In March 2016, the Supreme Court had decided to constitute a Constitution Bench to debate on the idea of an NCA. If a verdict is delivered in favor of NCA, then it would prompt the Parliament to amend the Constitution itself to make room for NCA.

What were the recommendations of the previous law commissions?

The 229th report of the Law Commission suggested retaining the New Delhi bench of the Supreme Court as a Constitutional court and establishing Cassation Benches of the Supreme Court at New Delhi, Chennai/Hyderabad, Kolkata and Mumbai. The report viewed that no constitutional amendment is required since the Article 130 of the Constitution provides that the Supreme Court can be located in Delhi or at any other place as the Chief Justice of India with the approval of the President may decide from time to time. It also gives example as how this basic model with necessary changes has performed effectively in countries like Italy, Egypt, Ireland, the U.S. and Denmark. The report reached its conclusion after referring to the 95th report (“Constitutional Division within the Supreme Court — A proposal for”), 125th report (“The Supreme Court — A Fresh Look”) and the 120th report (“Manpower planning in judiciary”) of the Law Commission.

What is the way forward?

The constitution mandates the Supreme Court to have two types of jurisdiction: original and appellate jurisdiction. The court therefore is not only seen as an arbiter of constitutional disputes but also as a plenary body to settle the law of the land.  The constituent Assembly believed that the Supreme Court would exercise its discretion in choosing its own scope of work and assumed that the Supreme Court would not be a body to settle ordinary disputes that had no larger public bearing. It instead believed that the lower judiciary and various high courts would be equipped to dispense such mundane matters. Thus, the Supreme Courts interference in mundane disputes today is not to be seen as a product of any structural problem but rather its own deliberate decision to use its power to grant special leave to interfere in mundane disputes. So, with this state of affairs, it is argued that the establishment of NCA would not reduce the burden on the Supreme Court. Thus, the Supreme Court must use its authority to grant special leave only in exceptional cases, where a particular interpretation of a law is required for definite resolution.

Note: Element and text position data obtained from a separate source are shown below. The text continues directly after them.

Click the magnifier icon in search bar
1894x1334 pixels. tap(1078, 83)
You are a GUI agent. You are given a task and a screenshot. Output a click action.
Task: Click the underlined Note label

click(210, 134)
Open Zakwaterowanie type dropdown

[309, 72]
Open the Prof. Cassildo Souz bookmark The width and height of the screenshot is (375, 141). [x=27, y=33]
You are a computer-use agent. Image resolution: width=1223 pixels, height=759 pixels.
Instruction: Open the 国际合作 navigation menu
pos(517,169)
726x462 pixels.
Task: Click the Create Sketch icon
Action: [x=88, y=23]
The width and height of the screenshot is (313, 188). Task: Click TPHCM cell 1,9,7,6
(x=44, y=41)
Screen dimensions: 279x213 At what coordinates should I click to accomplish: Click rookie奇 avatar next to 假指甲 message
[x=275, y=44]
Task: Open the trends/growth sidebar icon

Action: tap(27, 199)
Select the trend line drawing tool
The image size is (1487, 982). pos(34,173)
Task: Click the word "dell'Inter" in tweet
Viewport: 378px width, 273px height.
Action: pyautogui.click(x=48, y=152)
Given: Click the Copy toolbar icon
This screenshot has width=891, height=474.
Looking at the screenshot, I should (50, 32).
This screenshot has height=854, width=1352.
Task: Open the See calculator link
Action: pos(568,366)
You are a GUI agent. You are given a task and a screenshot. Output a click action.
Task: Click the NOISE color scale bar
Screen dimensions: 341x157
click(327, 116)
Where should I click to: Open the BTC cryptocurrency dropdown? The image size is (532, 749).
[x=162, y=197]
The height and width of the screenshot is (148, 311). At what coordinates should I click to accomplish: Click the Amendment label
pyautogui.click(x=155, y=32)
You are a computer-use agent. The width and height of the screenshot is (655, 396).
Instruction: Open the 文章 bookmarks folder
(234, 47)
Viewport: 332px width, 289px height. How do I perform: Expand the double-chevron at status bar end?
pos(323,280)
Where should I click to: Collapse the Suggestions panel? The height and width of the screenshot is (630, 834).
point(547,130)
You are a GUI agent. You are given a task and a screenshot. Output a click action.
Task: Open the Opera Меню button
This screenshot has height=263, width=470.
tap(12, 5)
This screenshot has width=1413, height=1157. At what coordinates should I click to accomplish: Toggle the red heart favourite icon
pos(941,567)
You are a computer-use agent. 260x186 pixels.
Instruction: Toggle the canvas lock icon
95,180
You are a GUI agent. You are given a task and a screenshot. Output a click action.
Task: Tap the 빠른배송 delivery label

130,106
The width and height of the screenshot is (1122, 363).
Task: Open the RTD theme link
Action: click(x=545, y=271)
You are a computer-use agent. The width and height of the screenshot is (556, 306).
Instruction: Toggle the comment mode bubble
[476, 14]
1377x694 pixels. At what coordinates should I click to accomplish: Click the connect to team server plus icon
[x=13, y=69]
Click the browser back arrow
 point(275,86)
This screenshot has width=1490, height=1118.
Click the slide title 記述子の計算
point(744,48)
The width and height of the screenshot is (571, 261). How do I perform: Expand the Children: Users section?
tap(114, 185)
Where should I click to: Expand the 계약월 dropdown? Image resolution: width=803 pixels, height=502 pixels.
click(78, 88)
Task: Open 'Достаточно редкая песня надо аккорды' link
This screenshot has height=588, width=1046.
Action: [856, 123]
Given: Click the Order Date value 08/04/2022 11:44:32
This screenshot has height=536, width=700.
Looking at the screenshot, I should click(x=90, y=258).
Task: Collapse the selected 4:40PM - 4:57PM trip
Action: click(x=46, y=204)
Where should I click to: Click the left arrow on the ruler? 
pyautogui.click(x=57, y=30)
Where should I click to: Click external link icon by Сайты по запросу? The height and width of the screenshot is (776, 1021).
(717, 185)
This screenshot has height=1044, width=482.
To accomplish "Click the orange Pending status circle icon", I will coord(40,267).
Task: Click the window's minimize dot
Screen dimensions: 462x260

It is considered the issues concerning the Indian Judiciary as a whole are deep rooted for the NCA to offer a solution. It is suggested that focus should be made to strengthen the base of judicial edifice instead of trying to alter the core structure of the judiciary. Thus, the solution lies in the adoption of bottom up approach. What the NCA aims to achieve can be easily achieved by strengthening the lower judiciary. Correspondingly, the high courts can be viewed as a regular and in majority of the cases, a final appellate court. To achieve this, socially conscious and meritorious candidates who adhere to the best constitutional values has to be elevated as judges to our subordinate judiciary and the high courts. This would free Supreme Court from acting as a routine court of appeal and will reduce its burden of acting as a corrector of simple errors.

According to the data released by the National Judicial Data Grid (NJDG), civil cases are not likely to get fully disposed of and the criminal cases will take more than 30 years to get disposed off from the files of India’s lower courts. So, the need of the hour is a more robust subordinate judiciary in the place of the feeble infrastructure to support our justice delivery system. This will negate any need on the part of majority of litigants to approach the Supreme Court. Also, the practice of using High Courts as a mere stepping-stone towards the end of judicial hierarchy should be discouraged and its glory should be restored.

Conclusion

An institution which pulls up several other bodies for defects and deficiencies must be above criticism of any nature. A strong political will is needed to effect changes to ensure smooth and effective functioning of the Supreme Court.